**Texte fourni**
# # # #

Stabilisation des protéines

Les protéines du vin proviennent essentiellement du raisin et leur quantité varie en fonction du millésime.
Elles peuvent provoquer un dépôt blanchâtre dans les bouteilles de vins blancs et rosés uniquement.
La présence de tanins dans les vins rouges élimine tous risques de précipitation ultérieure en bouteille.
Concrètement, le facteur favorisant la précipitation des protéines en bouteilles est la température ou,
plus exactement, les variations brutales de températures (cas d’une palette sortant du chai en plein été).
Le traitement à la bentonite de ces vins est parfaitement adapté. Elle va agir par adsorption car elle est
chargée électronégativement alors que les protéines sont électropositives.
Ce traitement peut intervenir avant, pendant, ou après la fermentation alcoolique.


Les précipitations tartriques

Ce sont les sels de l’acide tartrique qui précipitent. Trois sels sont identifiés dont principalement le bitartrate
de potassium, compte tenu de la richesse naturelle en potassium du raisin. Les deux autres sels sont le bitartrate
neutre de calcium et enfin le très rare mucate de calcium issu de vendanges botrytisées. Lorsqu’un vin en cuve subit
le froid d’au moins un hiver, les précipitations s’effectuent naturellement et le vin est stable.
Si le délai de mise en bouteilles est plus court, on devra, dans la plupart des cas, procéder à une stabilisation accélérée.
Un contrôle préalable en laboratoire permettra d’en estimer la pertinence.

Deux techniques sont disponibles :

La plus utilisée actuellement s’effectue par la précipitation et la séparation des cristaux formés après refroidissement
du vin car la solubilité du bitartrate de potassium diminue régulièrement lorsqu’on abaisse notablement la température du vin.
La présence de cristaux de bitartrate de potassium (NHK) amorce très rapidement le phénomène de précipitation.
Ces germes sont de plus en plus souvent ajoutés volontairement au vin en phase de refroidissement.

La seconde, plus récente, fait appel à l’électrodialyse.
Ce procédé mis au point par l’Inra consiste à extraire certains ions d’une solution par migration au travers de membranes
sélectives soumises à un champ électrique. À l'inverse du procédé par le froid qui stabilise le vin de manière incomplète de par
sa composition colloïdale, le procédé par électrodialyse conduit à une stabilisation complète et définitive.

Enfin, l’acide métatartrique, qui est un inhibiteur de cristallisation, peut être utilisé sur des vins à rotation rapide puisque son
efficacité est limitée dans le temps.

# # # #

**Travail à faire**
**A.** Citez le passage du texte sur la stabilisation du vin qui commence à "Ces germes sont" et se termine à "complète et définitive.".
**B.** Dans les entrées, recopiez les lignes qui commencent à celle contenant "You are a GUI" et se terminent à celle contenant "How do I perform: Select the Rotate tool?", en remplaçant "GUI agent" par "interface agent" sans rien modifier d'autre. Ne reproduisez pas les images.

**Entrées fournies**

# # # #

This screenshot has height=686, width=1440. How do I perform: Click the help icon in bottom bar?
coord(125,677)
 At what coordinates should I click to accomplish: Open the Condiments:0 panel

# # # #

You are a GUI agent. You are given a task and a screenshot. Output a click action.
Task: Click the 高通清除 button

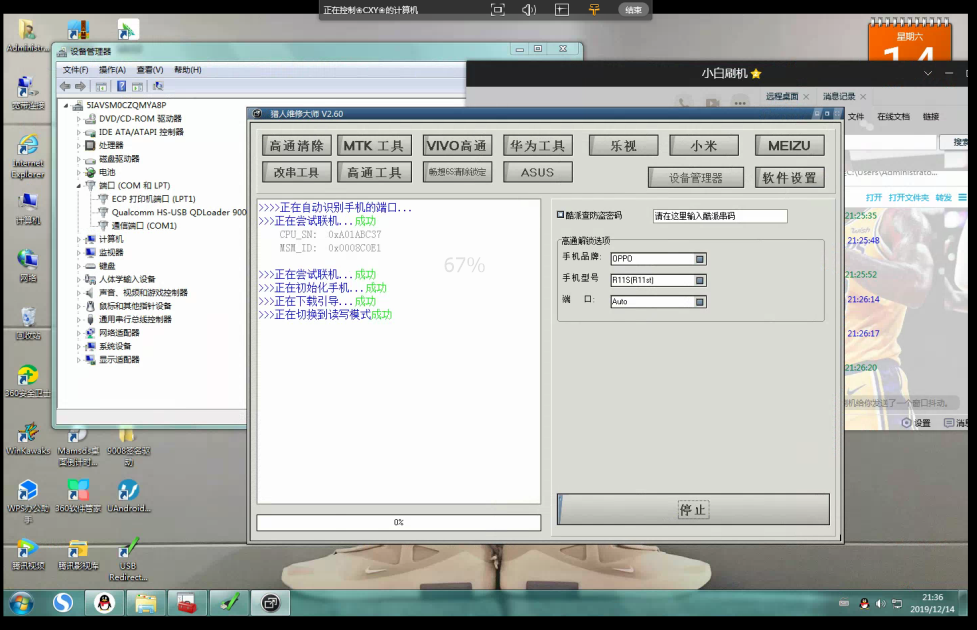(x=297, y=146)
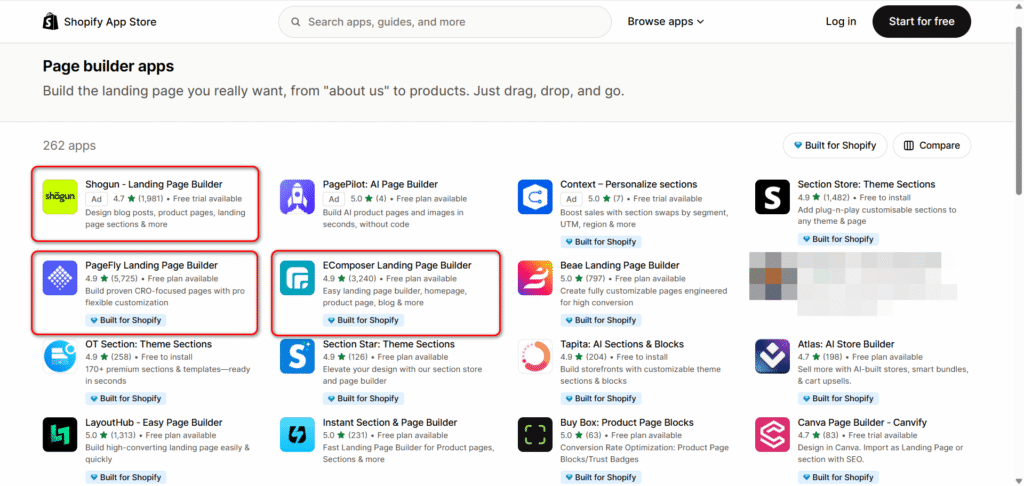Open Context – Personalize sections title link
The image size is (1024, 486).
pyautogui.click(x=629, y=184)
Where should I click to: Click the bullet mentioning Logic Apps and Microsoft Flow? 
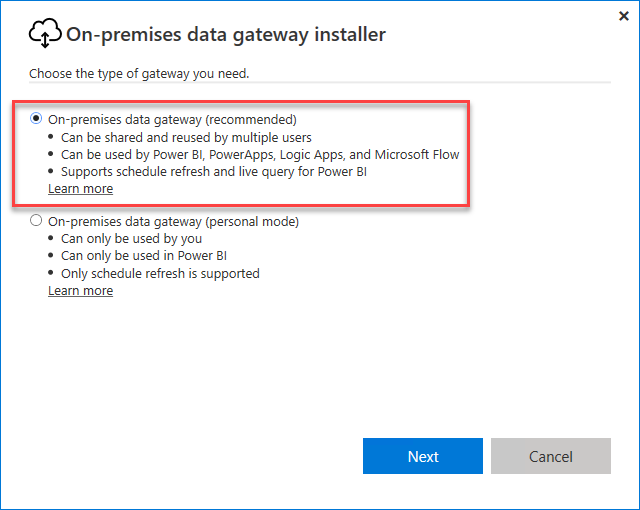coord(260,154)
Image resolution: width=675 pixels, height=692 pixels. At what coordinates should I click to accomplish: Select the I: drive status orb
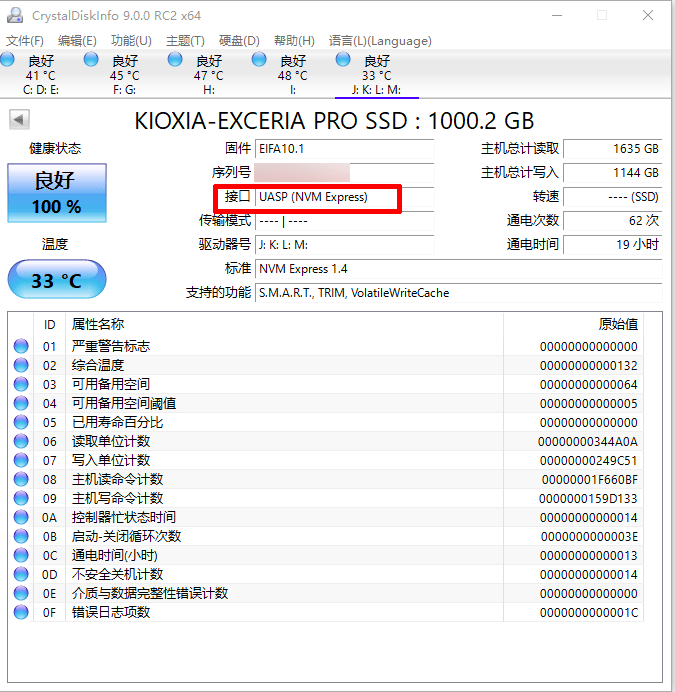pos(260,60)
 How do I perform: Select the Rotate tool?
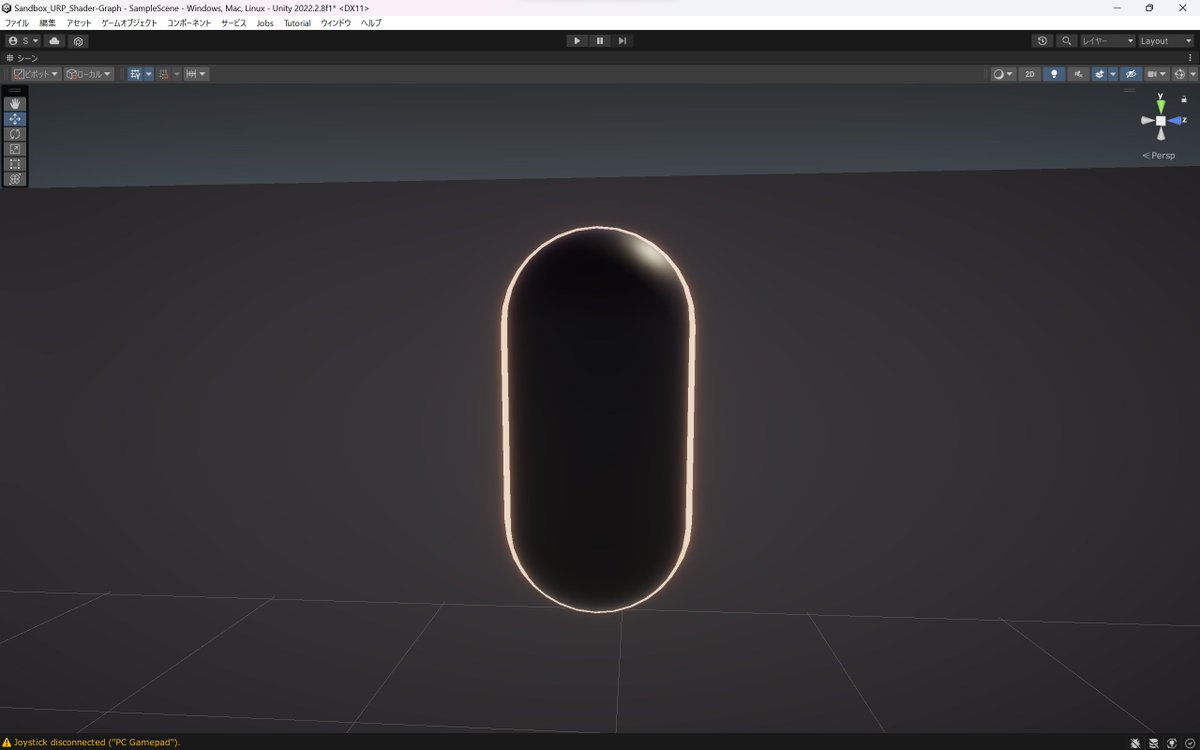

# # # #

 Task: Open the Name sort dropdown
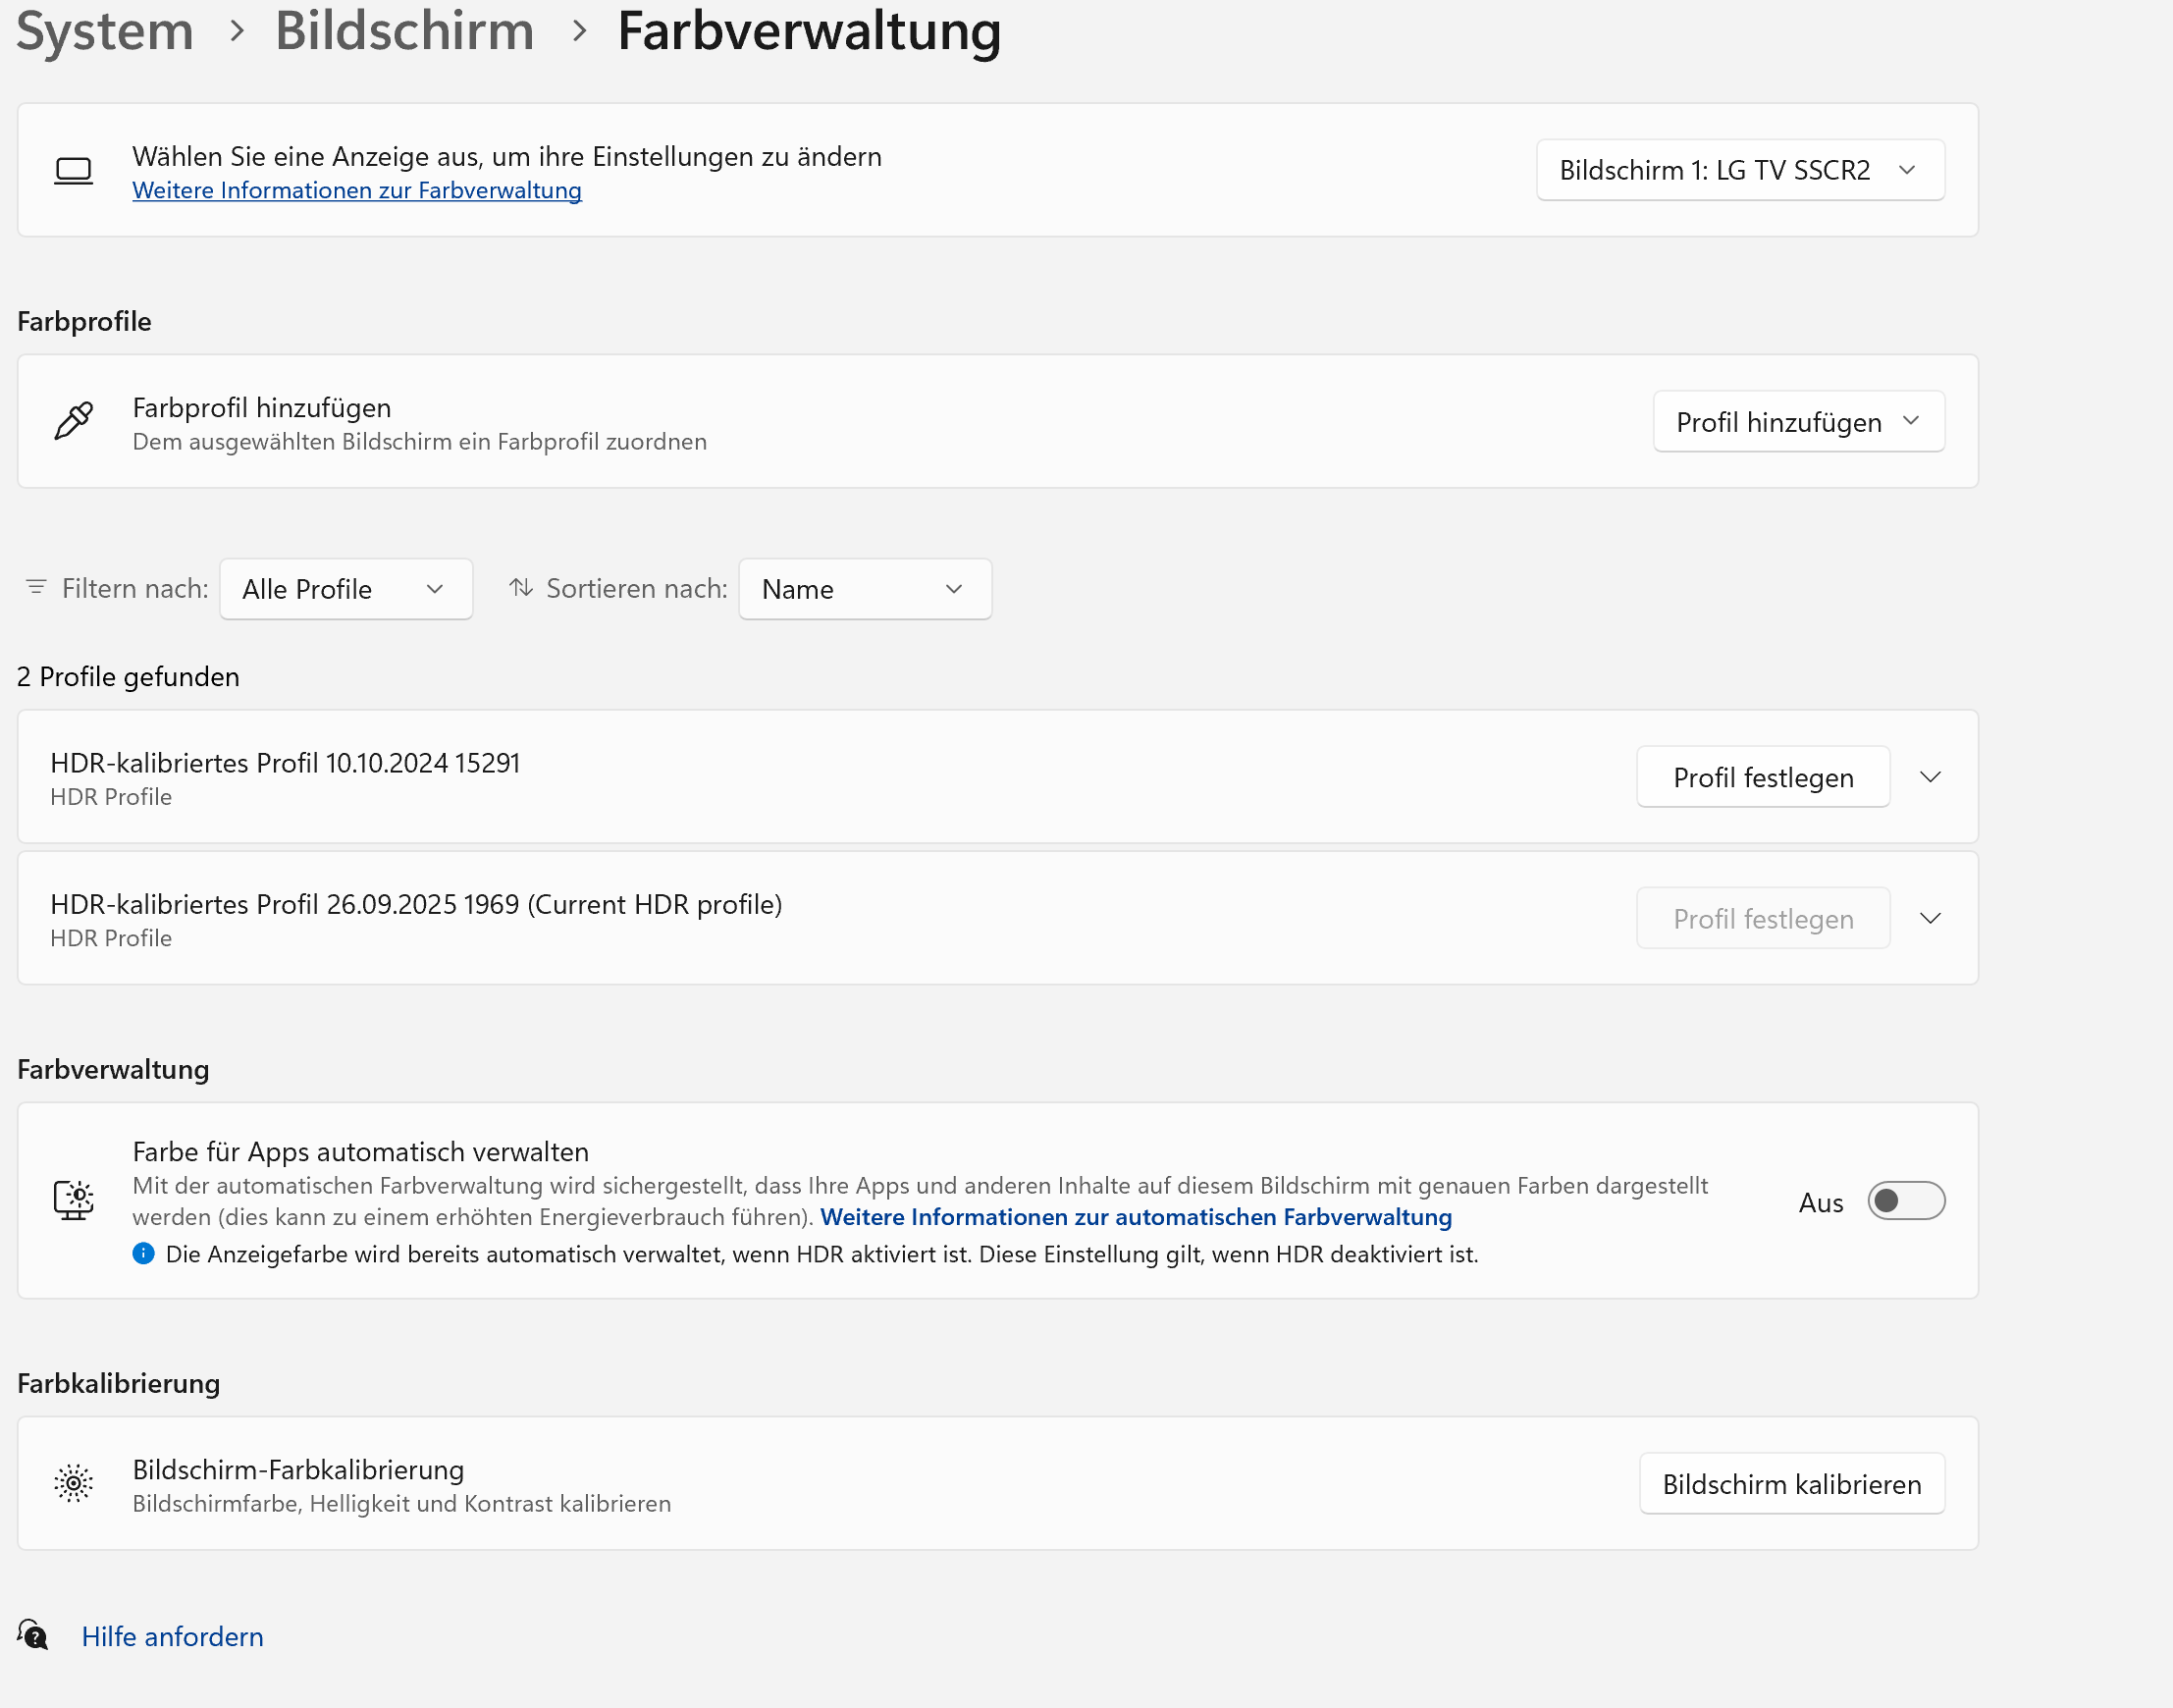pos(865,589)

# # # #

**Réponses attendues**
**A.**
Ces germes sont de plus en plus souvent ajoutés volontairement au vin en phase de refroidissement.

La seconde, plus récente, fait appel à l’électrodialyse.
Ce procédé mis au point par l’Inra consiste à extraire certains ions d’une solution par migration au travers de membranes
sélectives soumises à un champ électrique. À l'inverse du procédé par le froid qui stabilise le vin de manière incomplète de par
sa composition colloïdale, le procédé par électrodialyse conduit à une stabilisation complète et définitive.

**B.**
You are a interface agent. You are given a task and a screenshot. Output a click action.
Task: Click the 高通清除 button

(x=297, y=146)
Open Context – Personalize sections title link
The image size is (1024, 486).
pyautogui.click(x=629, y=184)
Where should I click to: Click the bullet mentioning Logic Apps and Microsoft Flow? 
coord(260,154)
Image resolution: width=675 pixels, height=692 pixels. At what coordinates should I click to accomplish: Select the I: drive status orb
pos(260,60)
 How do I perform: Select the Rotate tool?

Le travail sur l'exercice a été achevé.